### INSTRUCTIONS FOR THE TASK:
Look for the word "will" in the entries and copy every line where it shows up.
───── RECORDS SUPPLIED
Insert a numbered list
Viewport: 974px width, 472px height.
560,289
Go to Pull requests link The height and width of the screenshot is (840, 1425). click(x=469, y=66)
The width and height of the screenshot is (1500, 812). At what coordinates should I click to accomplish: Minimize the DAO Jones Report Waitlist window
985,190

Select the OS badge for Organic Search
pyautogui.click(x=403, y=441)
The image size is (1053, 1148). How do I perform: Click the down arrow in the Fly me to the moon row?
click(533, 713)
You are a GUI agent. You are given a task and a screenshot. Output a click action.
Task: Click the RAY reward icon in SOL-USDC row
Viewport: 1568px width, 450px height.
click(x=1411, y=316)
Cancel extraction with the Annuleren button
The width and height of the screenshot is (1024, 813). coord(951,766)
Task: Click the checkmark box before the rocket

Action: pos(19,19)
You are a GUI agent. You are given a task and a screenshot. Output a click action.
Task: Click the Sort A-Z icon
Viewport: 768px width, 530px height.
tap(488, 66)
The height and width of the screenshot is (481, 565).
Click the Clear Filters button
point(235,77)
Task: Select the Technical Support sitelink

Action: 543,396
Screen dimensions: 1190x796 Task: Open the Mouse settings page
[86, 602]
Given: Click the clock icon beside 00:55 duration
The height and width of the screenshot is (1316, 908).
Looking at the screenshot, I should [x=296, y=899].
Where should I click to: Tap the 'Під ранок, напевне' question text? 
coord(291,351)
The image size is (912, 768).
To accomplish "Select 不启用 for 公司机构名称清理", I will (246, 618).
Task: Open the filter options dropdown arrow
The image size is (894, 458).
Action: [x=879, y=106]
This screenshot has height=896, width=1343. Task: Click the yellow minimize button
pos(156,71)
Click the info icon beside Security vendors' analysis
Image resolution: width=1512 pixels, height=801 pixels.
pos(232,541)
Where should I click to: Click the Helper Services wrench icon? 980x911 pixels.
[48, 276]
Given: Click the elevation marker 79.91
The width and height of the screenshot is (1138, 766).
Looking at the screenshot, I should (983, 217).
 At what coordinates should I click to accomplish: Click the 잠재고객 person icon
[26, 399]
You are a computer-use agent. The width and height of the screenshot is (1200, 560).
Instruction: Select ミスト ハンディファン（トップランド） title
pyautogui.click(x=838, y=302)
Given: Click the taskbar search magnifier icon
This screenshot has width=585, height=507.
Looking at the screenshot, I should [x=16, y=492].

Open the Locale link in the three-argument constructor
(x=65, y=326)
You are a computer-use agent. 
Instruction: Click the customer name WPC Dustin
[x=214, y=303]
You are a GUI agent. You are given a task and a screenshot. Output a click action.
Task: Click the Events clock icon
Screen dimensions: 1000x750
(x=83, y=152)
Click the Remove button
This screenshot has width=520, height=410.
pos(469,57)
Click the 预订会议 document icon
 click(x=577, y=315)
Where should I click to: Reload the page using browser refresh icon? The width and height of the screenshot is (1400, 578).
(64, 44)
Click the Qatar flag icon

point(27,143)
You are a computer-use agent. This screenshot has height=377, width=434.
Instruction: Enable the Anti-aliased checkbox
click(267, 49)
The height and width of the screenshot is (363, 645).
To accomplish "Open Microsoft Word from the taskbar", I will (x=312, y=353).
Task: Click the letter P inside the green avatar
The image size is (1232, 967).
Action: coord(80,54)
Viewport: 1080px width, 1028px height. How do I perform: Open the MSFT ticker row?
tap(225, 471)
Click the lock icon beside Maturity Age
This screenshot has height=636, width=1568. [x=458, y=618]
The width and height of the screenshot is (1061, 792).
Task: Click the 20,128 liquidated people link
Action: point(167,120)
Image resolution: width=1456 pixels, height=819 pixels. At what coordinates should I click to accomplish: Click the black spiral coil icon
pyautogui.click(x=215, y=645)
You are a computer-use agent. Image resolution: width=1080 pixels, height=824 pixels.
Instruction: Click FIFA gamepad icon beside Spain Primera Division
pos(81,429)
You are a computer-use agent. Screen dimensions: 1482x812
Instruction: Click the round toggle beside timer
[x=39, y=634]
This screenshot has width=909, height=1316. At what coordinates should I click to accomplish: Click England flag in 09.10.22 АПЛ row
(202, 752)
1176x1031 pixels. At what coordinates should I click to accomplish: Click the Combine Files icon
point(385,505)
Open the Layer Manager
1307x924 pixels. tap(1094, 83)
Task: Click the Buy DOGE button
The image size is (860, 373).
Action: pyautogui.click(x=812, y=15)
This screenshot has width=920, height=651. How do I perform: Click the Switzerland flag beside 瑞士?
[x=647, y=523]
──────────
### OUTPUT OF THE TASK:
To accomplish "Select 不启用 for 公司机构名称清理", I will (246, 618).
To accomplish "Open Microsoft Word from the taskbar", I will (x=312, y=353).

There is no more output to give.